The footstep, real or imagined, broke our conversation at that point,
and we did not resume it. All that followed was--
'If I were the sparrow, Charley, I would not only forgive you, but
haunt you for ever out of gratitude that you were sorry you had killed
me.'
'Then you do forgive me for frightening you?' he said eagerly.
Very likely Charley and I resembled each other too much to be the best
possible companions for each other. There was, however, this difference
between us--that he had been bored with religion and I had not. In
other words, food had been forced upon him, which had only been laid
before me.
We rose and went home. A few minutes after our entrance, Mr Forest came
in--looking strange, I thought. The conviction crossed my mind that it
was his footstep we had heard over our heads as we sat in the channel
of the frozen stream. I have reason to think that he followed us for a
chance of listening. Something had set him on the watch--most likely
the fact that we were so much together, and did not care for the
society of the rest of our schoolfellows. From that time, certainly, he
regarded Charley and myself with a suspicious gloom. We felt it, but
beyond talking to each other about it, and conjecturing its cause, we
could do nothing. It made Charley very unhappy at times, deepening the
shadow which brooded over his mind; for his moral skin was as sensitive
to changes in the moral atmosphere as the most sensitive of plants to
those in the physical. But unhealthy conditions in the smallest
communities cannot last long without generating vapours which result in
some kind of outburst.
The other boys, naturally enough, were displeased with us for holding
so much together.

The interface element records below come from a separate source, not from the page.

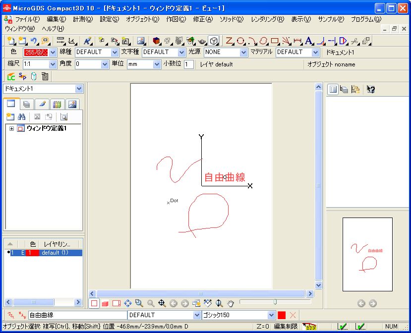This screenshot has width=411, height=333.
Task: Open the 単位 mm units dropdown
Action: click(158, 64)
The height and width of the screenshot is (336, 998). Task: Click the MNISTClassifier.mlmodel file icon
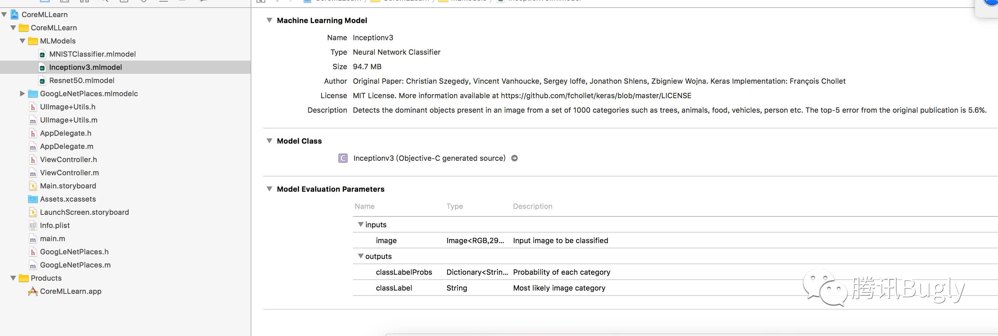(42, 55)
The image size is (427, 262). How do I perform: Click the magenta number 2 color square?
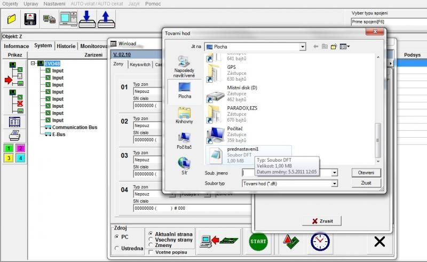(21, 148)
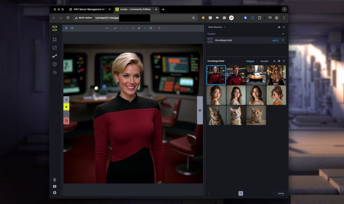Select the Canvas icon in the left sidebar
Viewport: 344px width, 204px height.
coord(54,47)
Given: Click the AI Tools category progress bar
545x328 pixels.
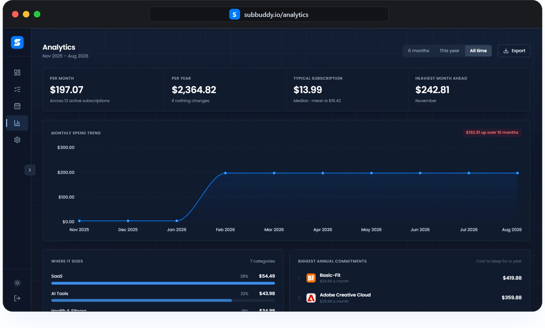Looking at the screenshot, I should tap(163, 300).
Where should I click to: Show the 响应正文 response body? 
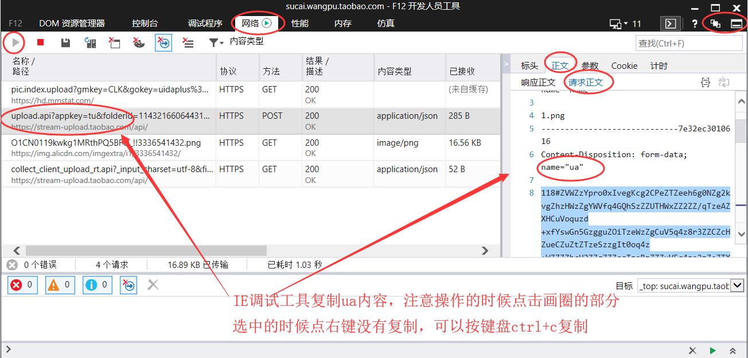coord(538,82)
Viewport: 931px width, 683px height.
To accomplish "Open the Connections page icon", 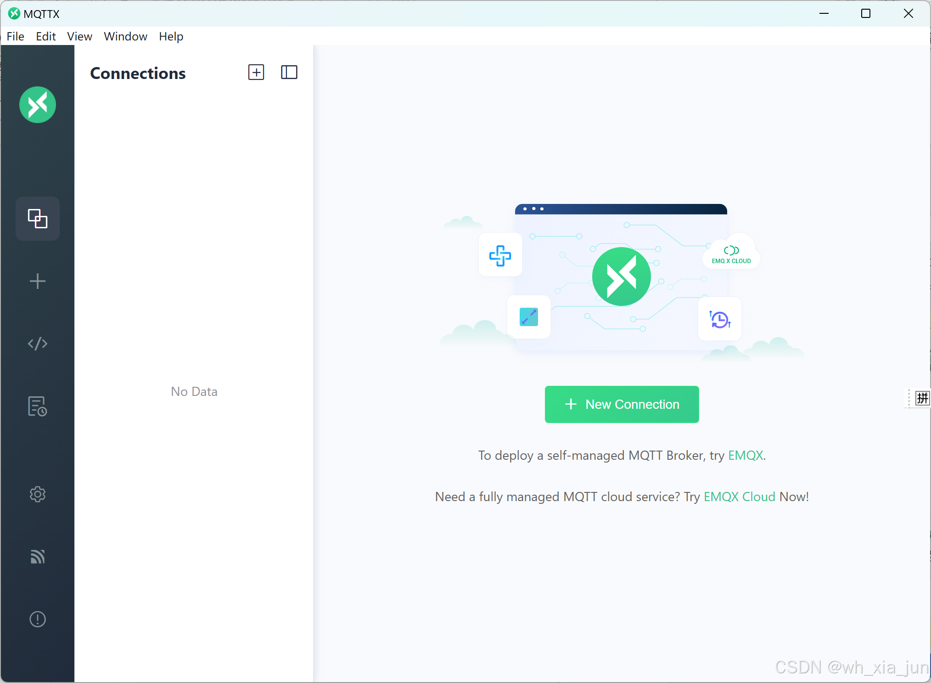I will [x=38, y=219].
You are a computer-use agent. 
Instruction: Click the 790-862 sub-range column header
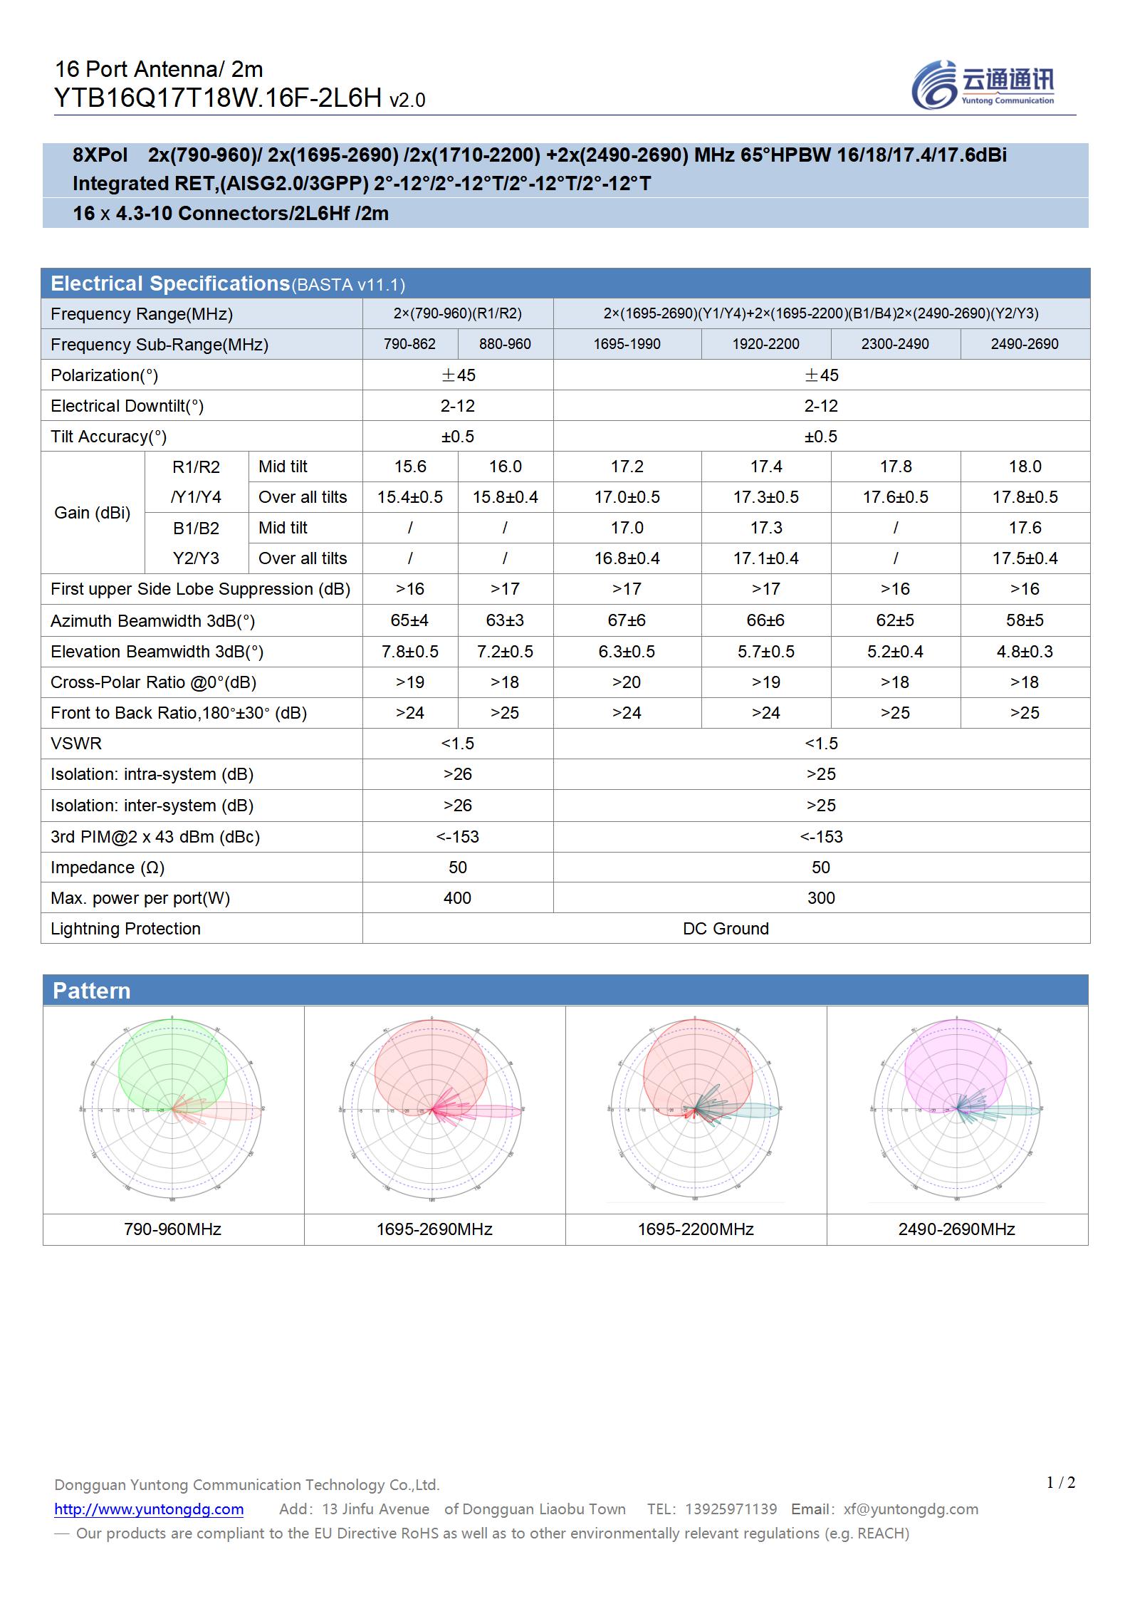point(409,344)
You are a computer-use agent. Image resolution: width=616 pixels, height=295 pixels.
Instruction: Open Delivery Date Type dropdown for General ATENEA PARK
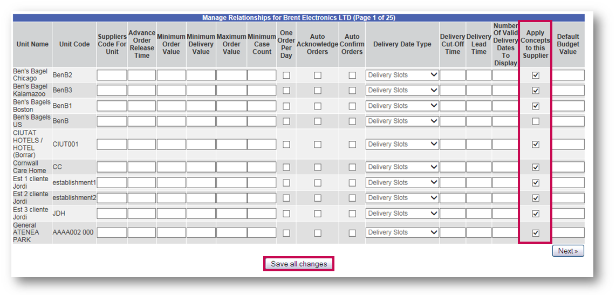[402, 232]
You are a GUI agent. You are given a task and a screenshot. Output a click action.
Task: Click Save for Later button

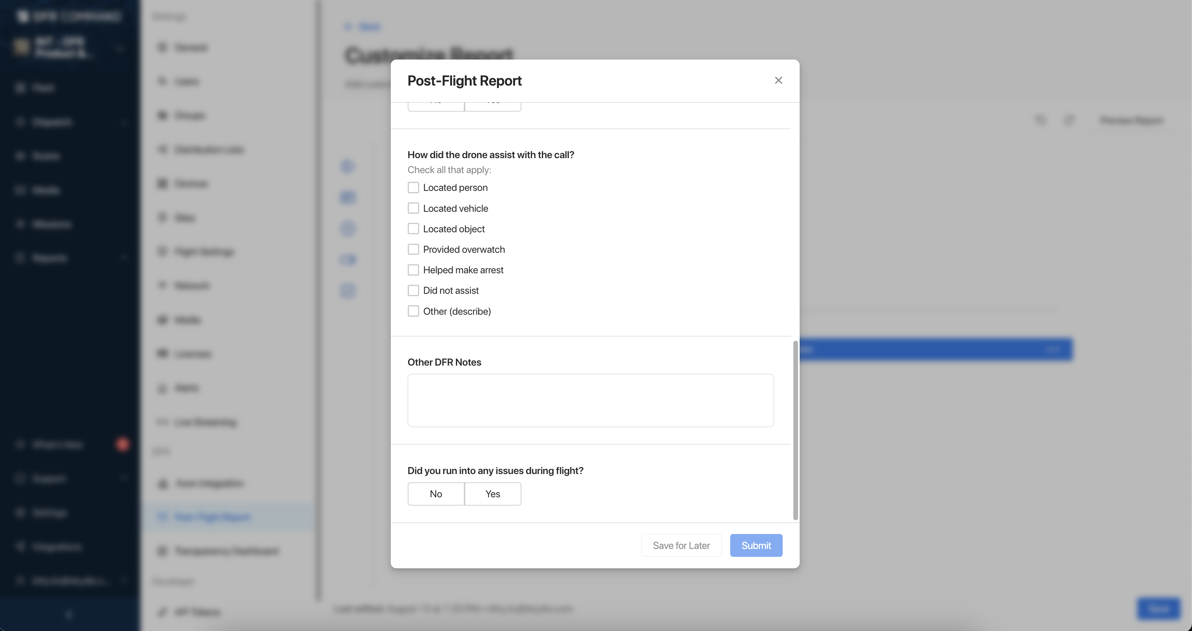point(681,545)
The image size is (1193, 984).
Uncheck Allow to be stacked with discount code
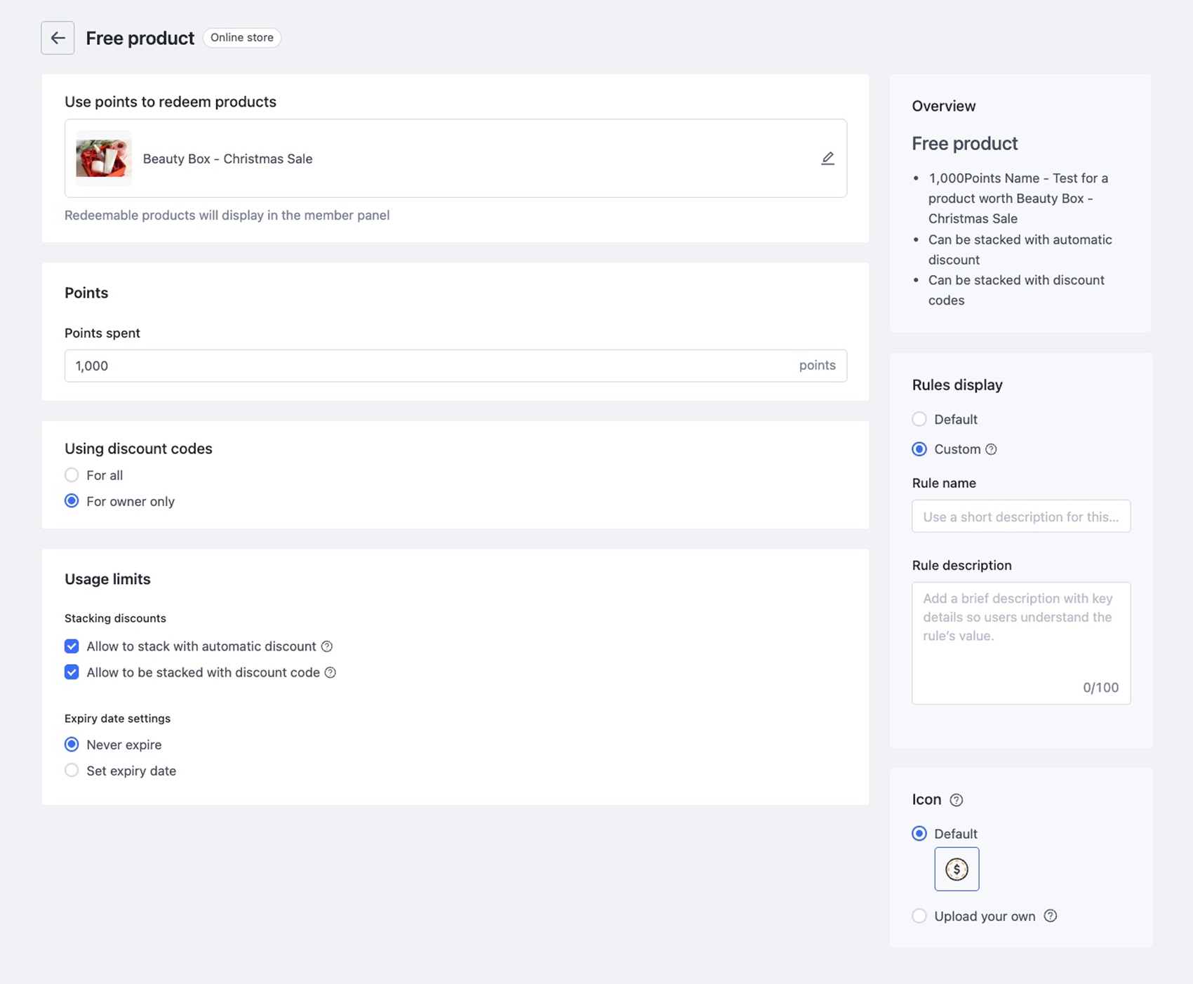72,672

They attributed it to some fancy of superiority,
whereas there was nothing in it beyond the simplest preference for each
other's society. We were alike enough to understand each other, and
unlike enough to interest and aid each other. Besides, we did not care
much for the sports in which boys usually explode their superfluous
energy. I preferred a walk and a talk with Charley to anything else.
I may here mention that these talks had nearly cured me of
castle-building. To spin yarns for Charley's delectation would have
been absurd. He cared for nothing but the truth. And yet he could never
assure himself that anything was true. The more likely a thing looked
to be true, the more anxious was he that it should be unassailable; and
his fertile mind would in as many moments throw a score of objections
at it, looking after each with eager eyes as if pleading for a
refutation. It was the very love of what was good that generated in him
doubt and anxiety.
When our schoolfellows perceived that Mr Forest also was dissatisfied
with us, their displeasure grew to indignation; and we did not endure
its manifestations without a feeling of reflex defiance.